Task brief - Set down word for word the lines that begin the entries and run through the line containing "The height and width of the screenshot is (747, 1382).". Give nothing further.

Provided material -
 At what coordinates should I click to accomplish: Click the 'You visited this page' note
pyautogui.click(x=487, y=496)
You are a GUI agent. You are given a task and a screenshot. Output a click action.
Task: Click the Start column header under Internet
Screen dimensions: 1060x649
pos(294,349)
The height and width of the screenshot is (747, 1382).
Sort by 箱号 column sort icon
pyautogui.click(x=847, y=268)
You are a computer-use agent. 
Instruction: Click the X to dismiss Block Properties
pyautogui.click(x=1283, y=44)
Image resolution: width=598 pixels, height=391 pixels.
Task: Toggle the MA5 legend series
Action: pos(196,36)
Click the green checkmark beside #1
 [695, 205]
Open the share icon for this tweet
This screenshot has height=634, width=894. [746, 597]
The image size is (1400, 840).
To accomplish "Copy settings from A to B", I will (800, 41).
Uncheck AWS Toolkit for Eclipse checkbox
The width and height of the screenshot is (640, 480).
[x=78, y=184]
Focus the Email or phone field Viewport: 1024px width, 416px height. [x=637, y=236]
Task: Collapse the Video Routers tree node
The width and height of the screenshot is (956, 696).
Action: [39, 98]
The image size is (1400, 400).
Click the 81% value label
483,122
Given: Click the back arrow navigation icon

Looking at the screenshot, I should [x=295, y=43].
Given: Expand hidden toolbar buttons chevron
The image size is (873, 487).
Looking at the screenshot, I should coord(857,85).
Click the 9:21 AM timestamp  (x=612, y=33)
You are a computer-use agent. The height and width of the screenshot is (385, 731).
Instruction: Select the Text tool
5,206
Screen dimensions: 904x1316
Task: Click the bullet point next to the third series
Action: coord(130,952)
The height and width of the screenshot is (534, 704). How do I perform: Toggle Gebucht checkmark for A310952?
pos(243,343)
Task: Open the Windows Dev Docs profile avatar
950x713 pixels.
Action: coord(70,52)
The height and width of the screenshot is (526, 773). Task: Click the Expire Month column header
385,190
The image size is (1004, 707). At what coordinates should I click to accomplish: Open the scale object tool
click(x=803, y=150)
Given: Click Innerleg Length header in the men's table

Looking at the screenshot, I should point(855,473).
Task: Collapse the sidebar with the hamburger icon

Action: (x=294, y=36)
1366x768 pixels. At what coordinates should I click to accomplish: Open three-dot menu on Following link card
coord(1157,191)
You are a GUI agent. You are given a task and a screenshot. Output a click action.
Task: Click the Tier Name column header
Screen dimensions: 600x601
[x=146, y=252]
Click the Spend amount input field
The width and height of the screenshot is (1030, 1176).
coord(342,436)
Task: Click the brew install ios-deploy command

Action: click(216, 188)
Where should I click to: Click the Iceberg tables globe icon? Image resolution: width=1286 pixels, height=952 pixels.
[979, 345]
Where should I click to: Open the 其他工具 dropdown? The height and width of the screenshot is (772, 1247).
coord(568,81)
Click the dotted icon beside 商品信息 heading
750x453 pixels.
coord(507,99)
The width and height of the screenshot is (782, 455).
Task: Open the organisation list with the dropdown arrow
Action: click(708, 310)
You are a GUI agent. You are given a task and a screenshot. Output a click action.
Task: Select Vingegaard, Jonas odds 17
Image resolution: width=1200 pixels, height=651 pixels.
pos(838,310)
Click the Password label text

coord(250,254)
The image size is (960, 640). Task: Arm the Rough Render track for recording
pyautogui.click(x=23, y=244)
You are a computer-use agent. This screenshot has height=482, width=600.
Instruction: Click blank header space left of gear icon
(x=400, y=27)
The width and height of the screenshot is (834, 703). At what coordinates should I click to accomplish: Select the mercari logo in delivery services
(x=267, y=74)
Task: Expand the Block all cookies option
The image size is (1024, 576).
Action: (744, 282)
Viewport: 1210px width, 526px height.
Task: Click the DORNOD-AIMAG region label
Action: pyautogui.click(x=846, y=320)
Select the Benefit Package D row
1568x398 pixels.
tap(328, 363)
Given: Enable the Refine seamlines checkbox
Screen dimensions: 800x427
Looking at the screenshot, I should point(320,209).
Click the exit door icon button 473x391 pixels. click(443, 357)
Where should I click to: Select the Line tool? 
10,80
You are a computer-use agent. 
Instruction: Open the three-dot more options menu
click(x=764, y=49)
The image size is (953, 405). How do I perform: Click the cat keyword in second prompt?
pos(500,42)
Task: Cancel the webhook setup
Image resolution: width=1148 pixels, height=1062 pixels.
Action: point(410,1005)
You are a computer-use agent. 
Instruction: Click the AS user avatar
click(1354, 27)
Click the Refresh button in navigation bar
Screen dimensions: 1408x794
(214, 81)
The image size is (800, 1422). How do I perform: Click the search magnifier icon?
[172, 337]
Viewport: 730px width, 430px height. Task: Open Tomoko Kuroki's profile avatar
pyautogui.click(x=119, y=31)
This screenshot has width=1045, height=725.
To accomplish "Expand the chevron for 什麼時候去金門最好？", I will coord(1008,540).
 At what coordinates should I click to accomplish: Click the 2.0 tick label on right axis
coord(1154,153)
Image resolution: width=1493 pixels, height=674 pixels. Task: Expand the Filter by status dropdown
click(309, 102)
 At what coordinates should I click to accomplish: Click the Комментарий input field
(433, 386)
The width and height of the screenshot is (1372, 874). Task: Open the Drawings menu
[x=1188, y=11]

Exercise output -
 At what coordinates should I click to accomplish: Click the 'You visited this page' note
pyautogui.click(x=487, y=496)
You are a GUI agent. You are given a task and a screenshot. Output a click action.
Task: Click the Start column header under Internet
Screen dimensions: 1060x649
pos(294,349)
The height and width of the screenshot is (747, 1382).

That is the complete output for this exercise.